Probably the resulting code will be a bunch of unreadable oneliners (that is terribly
wrong in the Ruby philosophy) but since now,
you know more about
what you can do with Ruby. And this make you a better programmer.
So, I've chosen to make a media player based on the really powerful Mplayer: nowdays a player can be a box with play/pause or a
shopping cart with filters and tons of buttons.

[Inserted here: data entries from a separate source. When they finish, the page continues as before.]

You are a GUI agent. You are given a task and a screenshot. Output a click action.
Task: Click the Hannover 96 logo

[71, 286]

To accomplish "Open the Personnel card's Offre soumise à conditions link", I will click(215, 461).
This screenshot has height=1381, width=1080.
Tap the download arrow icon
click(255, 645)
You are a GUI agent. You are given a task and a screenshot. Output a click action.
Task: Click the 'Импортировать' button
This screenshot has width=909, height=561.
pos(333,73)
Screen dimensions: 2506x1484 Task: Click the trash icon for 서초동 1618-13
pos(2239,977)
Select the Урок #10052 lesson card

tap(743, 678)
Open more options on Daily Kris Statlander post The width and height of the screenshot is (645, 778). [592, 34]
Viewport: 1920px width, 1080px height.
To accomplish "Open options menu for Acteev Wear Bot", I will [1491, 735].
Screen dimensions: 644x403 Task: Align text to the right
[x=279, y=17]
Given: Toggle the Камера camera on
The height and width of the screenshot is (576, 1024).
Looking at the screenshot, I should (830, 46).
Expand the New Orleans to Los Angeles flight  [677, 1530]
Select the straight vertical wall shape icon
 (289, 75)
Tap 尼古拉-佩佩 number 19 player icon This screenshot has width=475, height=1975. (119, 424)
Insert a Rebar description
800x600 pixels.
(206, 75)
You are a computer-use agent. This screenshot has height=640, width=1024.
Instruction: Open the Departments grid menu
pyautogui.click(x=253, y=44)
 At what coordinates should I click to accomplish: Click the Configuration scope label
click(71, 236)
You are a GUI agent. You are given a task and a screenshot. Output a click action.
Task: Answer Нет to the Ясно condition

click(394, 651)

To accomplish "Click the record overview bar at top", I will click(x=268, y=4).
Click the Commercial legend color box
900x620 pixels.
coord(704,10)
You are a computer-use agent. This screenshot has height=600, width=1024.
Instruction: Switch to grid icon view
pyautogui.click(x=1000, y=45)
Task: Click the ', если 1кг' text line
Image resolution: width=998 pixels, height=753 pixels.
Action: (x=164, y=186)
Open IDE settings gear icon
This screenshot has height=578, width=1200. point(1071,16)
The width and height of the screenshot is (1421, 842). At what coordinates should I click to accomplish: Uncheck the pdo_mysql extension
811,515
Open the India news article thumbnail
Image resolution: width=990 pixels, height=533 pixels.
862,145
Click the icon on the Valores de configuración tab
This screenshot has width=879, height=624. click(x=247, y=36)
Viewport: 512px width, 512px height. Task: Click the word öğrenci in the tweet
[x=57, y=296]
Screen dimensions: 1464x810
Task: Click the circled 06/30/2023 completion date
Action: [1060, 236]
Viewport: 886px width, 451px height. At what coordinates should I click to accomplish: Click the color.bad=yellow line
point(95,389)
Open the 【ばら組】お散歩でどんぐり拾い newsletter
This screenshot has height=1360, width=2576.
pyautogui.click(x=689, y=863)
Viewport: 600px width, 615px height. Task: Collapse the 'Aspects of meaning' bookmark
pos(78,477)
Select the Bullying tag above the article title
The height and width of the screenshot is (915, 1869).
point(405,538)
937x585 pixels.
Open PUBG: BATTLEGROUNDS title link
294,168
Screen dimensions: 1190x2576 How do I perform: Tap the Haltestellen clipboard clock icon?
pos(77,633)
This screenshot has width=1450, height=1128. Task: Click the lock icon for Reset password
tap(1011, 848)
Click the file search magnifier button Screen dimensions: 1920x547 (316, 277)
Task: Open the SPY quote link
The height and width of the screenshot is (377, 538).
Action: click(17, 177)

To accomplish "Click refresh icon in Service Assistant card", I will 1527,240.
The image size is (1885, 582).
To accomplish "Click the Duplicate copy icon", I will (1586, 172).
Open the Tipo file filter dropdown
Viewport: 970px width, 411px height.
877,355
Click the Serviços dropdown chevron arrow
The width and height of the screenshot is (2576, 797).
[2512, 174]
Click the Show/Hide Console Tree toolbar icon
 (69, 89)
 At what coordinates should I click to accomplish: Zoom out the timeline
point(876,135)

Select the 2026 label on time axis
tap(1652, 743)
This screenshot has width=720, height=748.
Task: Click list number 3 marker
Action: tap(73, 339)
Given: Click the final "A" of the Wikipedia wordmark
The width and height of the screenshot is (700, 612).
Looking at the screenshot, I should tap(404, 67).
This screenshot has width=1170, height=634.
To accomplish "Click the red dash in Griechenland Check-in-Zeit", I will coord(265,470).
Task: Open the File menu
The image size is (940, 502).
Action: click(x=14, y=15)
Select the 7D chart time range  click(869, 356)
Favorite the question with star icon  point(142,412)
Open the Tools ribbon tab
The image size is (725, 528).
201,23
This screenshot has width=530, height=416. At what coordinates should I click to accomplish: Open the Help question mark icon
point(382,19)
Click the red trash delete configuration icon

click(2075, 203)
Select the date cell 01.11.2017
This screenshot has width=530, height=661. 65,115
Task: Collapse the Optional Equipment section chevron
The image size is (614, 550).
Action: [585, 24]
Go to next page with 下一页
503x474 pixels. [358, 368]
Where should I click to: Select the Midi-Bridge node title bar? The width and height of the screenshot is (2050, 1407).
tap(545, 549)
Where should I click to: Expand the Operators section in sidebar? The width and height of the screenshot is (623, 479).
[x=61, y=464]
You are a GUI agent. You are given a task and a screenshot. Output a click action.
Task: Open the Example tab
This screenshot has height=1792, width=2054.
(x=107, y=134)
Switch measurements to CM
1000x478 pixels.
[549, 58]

You can understand that this will not be probably the
ultimate media player for Linux but... who knows? It does what is
written on the label and does this enough good for the small database into my EEEPc... Let's the plugin dance begin :)
Closing time
You're probably trying to guess how this piece of software has such a weird name. That's because you don't know the
Kaiser Chiefs
group and their
Ruby song, which is really nice and is featured in a lot of videogames (and I'm a f*cked gamer!).
The last lines of this page are for Bianca (my GF) and Ulrick (a gr8 friend) which listened me evangelizing 24/7 Ruby and listened to my "feature of the day" gibberish.